Emerging categories often begin with fragmentation. Small, founder-led brands test different formats, price points, and narratives. Then capital flows to underwrite experimentation. Over time, as funding tightens and operational realities surface, consolidation becomes attractive. The alcohol alternatives category now appears to be approaching that inflection point.
Several conditions are in place
Venture capital is more selective and valuations have reset. Hiyo’s $19 million Series A and Recess’ $30 million Series B in 2025 are exceptions, not the rule. Food and beverage venture funding peaked in Q4 2021 at $2.3 billion across 2,316 deals; by Q4 2022 that had collapsed to $800 million across 785 deals. Q3 2025 food and beverage CPG private equity deal counts fell another 20% quarter-over-quarter, with capital concentrating on category-leading assets rather than volume. The brands raising today are facing much more scrutiny.

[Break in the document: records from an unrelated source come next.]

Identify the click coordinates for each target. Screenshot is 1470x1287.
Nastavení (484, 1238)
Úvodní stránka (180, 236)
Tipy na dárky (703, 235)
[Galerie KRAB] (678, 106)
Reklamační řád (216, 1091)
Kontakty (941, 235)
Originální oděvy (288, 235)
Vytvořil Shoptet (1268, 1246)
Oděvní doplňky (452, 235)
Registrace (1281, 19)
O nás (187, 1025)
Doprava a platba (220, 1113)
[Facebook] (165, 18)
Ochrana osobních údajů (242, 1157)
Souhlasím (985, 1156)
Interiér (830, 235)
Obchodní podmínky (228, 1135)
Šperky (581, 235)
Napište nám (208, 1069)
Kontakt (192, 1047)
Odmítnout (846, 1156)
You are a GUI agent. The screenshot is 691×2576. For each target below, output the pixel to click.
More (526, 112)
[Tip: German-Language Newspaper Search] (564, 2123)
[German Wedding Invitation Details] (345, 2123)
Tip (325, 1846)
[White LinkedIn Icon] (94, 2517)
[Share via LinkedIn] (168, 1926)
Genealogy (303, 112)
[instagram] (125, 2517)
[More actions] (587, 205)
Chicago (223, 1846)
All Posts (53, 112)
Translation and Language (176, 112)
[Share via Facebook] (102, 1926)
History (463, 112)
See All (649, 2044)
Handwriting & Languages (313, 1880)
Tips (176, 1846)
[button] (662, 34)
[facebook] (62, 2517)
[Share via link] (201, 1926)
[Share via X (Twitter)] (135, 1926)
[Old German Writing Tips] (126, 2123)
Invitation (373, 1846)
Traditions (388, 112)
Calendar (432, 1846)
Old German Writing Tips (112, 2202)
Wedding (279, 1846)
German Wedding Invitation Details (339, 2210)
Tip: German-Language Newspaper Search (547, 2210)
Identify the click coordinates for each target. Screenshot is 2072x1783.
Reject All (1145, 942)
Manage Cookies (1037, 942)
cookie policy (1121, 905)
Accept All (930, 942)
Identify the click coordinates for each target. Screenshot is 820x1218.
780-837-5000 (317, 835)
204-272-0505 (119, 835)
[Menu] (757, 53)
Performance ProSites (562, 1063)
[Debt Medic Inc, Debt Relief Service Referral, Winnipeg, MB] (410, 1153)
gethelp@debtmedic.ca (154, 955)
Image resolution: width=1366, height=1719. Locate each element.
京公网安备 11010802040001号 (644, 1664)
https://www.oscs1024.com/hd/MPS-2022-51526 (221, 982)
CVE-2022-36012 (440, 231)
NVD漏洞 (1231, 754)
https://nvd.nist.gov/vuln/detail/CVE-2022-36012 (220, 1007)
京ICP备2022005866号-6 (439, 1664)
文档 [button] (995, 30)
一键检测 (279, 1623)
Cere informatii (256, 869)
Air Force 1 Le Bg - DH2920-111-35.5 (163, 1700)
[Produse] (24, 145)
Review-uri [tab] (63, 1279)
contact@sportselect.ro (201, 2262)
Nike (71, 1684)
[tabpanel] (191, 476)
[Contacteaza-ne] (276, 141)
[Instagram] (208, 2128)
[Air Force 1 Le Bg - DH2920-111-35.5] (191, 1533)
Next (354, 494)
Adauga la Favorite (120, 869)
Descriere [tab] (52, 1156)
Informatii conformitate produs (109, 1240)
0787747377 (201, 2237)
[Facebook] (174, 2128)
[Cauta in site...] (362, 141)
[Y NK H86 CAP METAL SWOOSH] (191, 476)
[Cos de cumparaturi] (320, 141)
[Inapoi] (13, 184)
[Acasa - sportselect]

Margin pressure is persistent, particularly in technologically complex formats like dealcoholized wine. Tariffs and inflation are landing at the same time consumer spending softens, with 85% of consumers reporting concern about rising prices. For small brands without pricing power or hedging infrastructure, each of these pressures compounds.
The aggregator thesis
In this environment, the idea of a multi-brand aggregator becomes rational.
The thesis is straightforward: combine complementary brands across segments, centralize back-office operations, negotiate with distributors and retailers from a position of greater scale, and present a diversified portfolio to buyers and investors. Shared infrastructure reduces overhead per SKU, and consolidated negotiations improve terms. Overall, cross-brand leverage creates optionality that standalone brands lack.
Early signs of this logic are already visible in lighter-touch forms. All The Bitter, Jøyus, Monday, and Blind Tiger—four founder-led brands spanning non-alc bitters, wine, spirits, and RTDs—formed a shared national sales team last year. The structure let them walk into buyer meetings with a unified portfolio rather than four separate pitches, and spread the cost of a senior sales hire that would have been more challenging to support individually. While it’s not aggregation in the full sense, it demonstrates that operators are willing to combine resources when the math works. The question is whether that willingness extends to ownership.
The aggregation caveat
The viability of a true roll-up depends on the quality of the underlying assets. Aggregation does not create demand where none exists, and pooling weak brands merely centralizes weakness. For a roll-up to succeed, each constituent brand must demonstrate defensible velocity and a clear consumer job to be done. Otherwise, shared operations become shared burden.
The inverse is also true: brands with real traction can compound each other’s growth inside a shared structure. A portfolio that combines proven non-alc spirits, wines, and beers can unlock placements they wouldn’t have secured on their own, because buyers can solve for a broader non-alc menu or shelf set in a single conversation. When the underlying demand is real, aggregation accelerates it.
Paths and the question of timing
There are several potential paths for consolidation. Founder-led collaborations could emerge first, particularly among operators who recognize that independence may limit leverage. Private equity could pursue distressed acquisitions at lower valuations, building a portfolio with disciplined cost control. Strategic alcohol incumbents, which possess distribution strength but have historically struggled with internal brand incubation, could selectively acquire assets once pricing reflects reset expectations rather than 2021 exuberance.
When will this happen? Aggregation tends to accelerate once the cost of remaining independent exceeds the perceived loss of autonomy. As fundraising becomes more difficult and a challenging economic landscape persists, that threshold approaches. The alcohol alternatives category has proven it can generate consumer curiosity and retailer interest. It hasn’t yet proven that a fragmented field of small operators can translate that interest into stable, long-term profitability. If consolidation does occur, it will signal that the category has entered a more disciplined, mature phase.